O PbVac é o primeiro membro de uma nova classe de agentes do tipo “organismo completo” desenhados para a vacinação contra a malária. Miguel Prudêncio, líder do grupo no iMM (Portugal) e responsável por este estudo, explica: “Este trabalho começou há cerca de 10 anos com a ideia inovadora de usar parasitas de roedores, que não são patogénicos para os seres humanos, como base para uma nova vacina contra a malária”. António Mendes, pós-doutorado deste grupo de investigação desde o início do projeto, e um dos primeiros autores do estudo, explica que “o PbVac consiste num parasita da malária de roedores, chamado Plasmodium berghei, que foi geneticamente alterado para ficar “mascarado” com uma proteína do seu homólogo que infeta humanos, o P. falciparum”. Após a validação pré-clínica da imunogenicidade e segurança do PbVac para uso humano, os investigadores do iMM realizaram, em parceria com colegas da Radboudumc e Erasmus MC, e com financiamento e aconselhamento da PATH’s Malaria Vaccine Initiative, um ensaio clínico de Fase 1/2a, envolvendo um total de 24 voluntários saudáveis, para verificar a segurança e a eficácia protetora do PbVac na clínica.

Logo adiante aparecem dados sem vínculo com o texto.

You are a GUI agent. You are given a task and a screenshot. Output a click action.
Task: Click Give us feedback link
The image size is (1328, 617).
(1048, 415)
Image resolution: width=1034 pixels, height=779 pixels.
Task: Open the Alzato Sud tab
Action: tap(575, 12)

Os resultados mostram agora que o PbVac é seguro e bem tolerado, e que exerce um potente efeito biológico contra a infeção por P. falciparum. Os cientistas observaram uma diminuição muito significativa de 95% na infeção hepática por P. falciparum – o primeiro estágio da infeção por malária em humanos – em voluntários imunizados com PbVac, quando comparados a indivíduos controlo, não imunizados.
Robert Sauerwein, cujo grupo liderou a avaliação clínica do PbVac na Radboud University Medical Center (Holanda), diz: “estes resultados mostram que o princípio do PbVac funciona, mas que a composição da vacina ou a sua dose podem ser ajustadas”.
Helena Nunes Cabaço, também pós-doutorada do grupo de Miguel Prudêncio e primeira autora do trabalho, avaliou a resposta imunitária nos indivíduos imunizados: “Mostrámos que a imunização com o PbVac leva à produção de anticorpos altamente funcionais que reconhecem P. falciparum e inibem significativamente a sua capacidade de infectar as células do fígado. Estes resultados demonstram o potencial do PbVac como agente de imunização eficaz contra a malária”.
Para Perry van Genderen, investigador do Erasmus MC (Holanda), “o uso desta plataforma de imunização transgénica inteligente de esporozoítos de Plasmodium berghei ampliou substancialmente o potencial de desenvolvimento de novas vacinas em humanos”.
Miguel Prudêncio diz: “Este estudo fornece a validação clínica de uma nova abordagem de vacinação contra a malária, e abre possibilidades para a sua otimização no sentido da criação de uma vacina eficaz contra a malária”.
O trabalho pré-clínico e a análise das respostas imunes foram desenvolvidos no iMM e a avaliação clínica do PbVac ocorreu no Radboudumc e no Erasmus MC. Este trabalho foi apoiado principalmente pela PATH’s Malaria Vaccine Initiative e também pela Fundação para a Ciência e Tecnologia, Portugal, Ministério da Ciência, Tecnologia e Ensino Superior (MCTES) através dos Fundos do Orçamento de Estado e do Dutch Research Council (Holanda).